What do you think of when somebody says face mask? Probably a gentle, soothing concoction, smoothed over your face to leave your skin looking and feeling gorgeous. If that's the case, it's probably just as well you weren't alive in the 1600s!
Due to the high regard for very light skin - popularised by Queen Elizabeth I - women applied a face mask called Ceruse. It did achieve the desired effect, but at what cost? Ceruse was made by mixing together white lead and vinegar!
The pale skin trend continued well into the 1800s, as lighter skin was a sign of wealth, social standing, and youthful beauty.
By the 1900s, however, it was fashionable to have a glowing skin. This was achieved by using face masks made of raw meat, and by booking appointments for Kemolite Radio-Active Beauty Plasma. Described as a volcanic mud treatment, the latter actually involved wearing radium-infused face masks, sometimes daily! Imagine trying to do that now!
Thankfully, by the 1940s, famous beauty names such as Helena Rubinstein and Elizabeth Arden were emerging, and the use of face masks became decidedly less dangerous to your health. For salons today, face masks are an integral part of any facial or skin treatment.
It's possible that you've tried making your own face mask at some point, simply whipping something up in a blender and applying. For us anyways, it was usually better suited to a smoothie or a dessert than a face mask!
Having said that, there are some natural ingredients that are excellent for your skin, such as oatmeal, coconut, olive oil, and cucumber.
The beauty of a face mask is that is can be tailored to both your skin type and your specific skin concern. For example, a clay mask is awesome for oily skin or clogged pores. Clay is highly absorbent - which is great for soaking up excess oil. It can also draw out dirt and toxins from the skin, leaving it clearer and cleaner.
And best of all, a clay face mask will deliver a very generous serving of rich, natural minerals to your skin.
For normal or combination skin, it's actually harder to find the right product.
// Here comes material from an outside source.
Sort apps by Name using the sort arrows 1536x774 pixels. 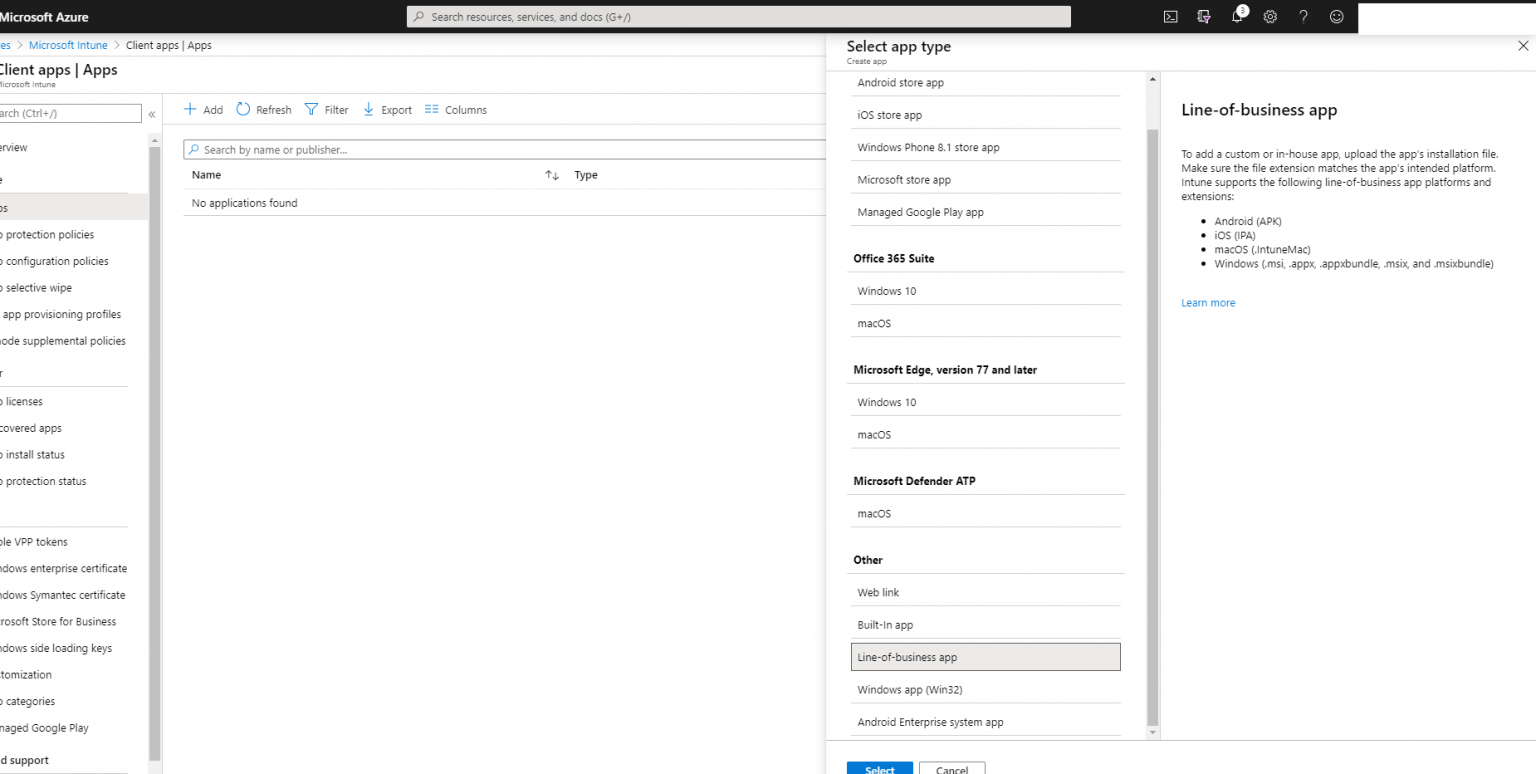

You want something that absorbs excess oil, but won't dry out the dryer patches of skin. Honey is a great choice, especially teamed with turmeric. Honey is not only delicious to eat, but highly beneficial to the skin, as it is packed with minerals and has a gentle, hydrating, and calming effect.
For dry skin, you're looking for something that is deeply nourishing and hydrating. Again, honey is a great choice, especially when mixed with a good natural oil, such as coconut.
Of course, these are very basic recipes. Beauty salons and spas offer many more choices combined with the latest science to achieve more dramatic and longer-lasting effects than at home recipies can. A beauty therapist can advise on the best choice for your skin type. They will have face masks to brighten your skin, treat acne, discolouration or redness, and get rid of blemishes. There are collagen face masks to improve the elasticity of your skin and masks to treat pigmentation or rosacea.
Generally, you don't go to a spa or salon just for a face mask. It will be one part of an entire relaxing, indulgent, totally delicious treatment. Face masks are far more effective when you thoroughly cleanse and tone first. You may also get a facial massage, too, or a steam session, to open up the pores.
There are anti-ageing face masks, non-surgical face lifts and ultra-hydrating face masks. There's seaweed, mud and clay, not to mention herbs, oils and fruits.
One thing's for sure, face masks are extremely popular. So if you're not planning to have one soon, why not?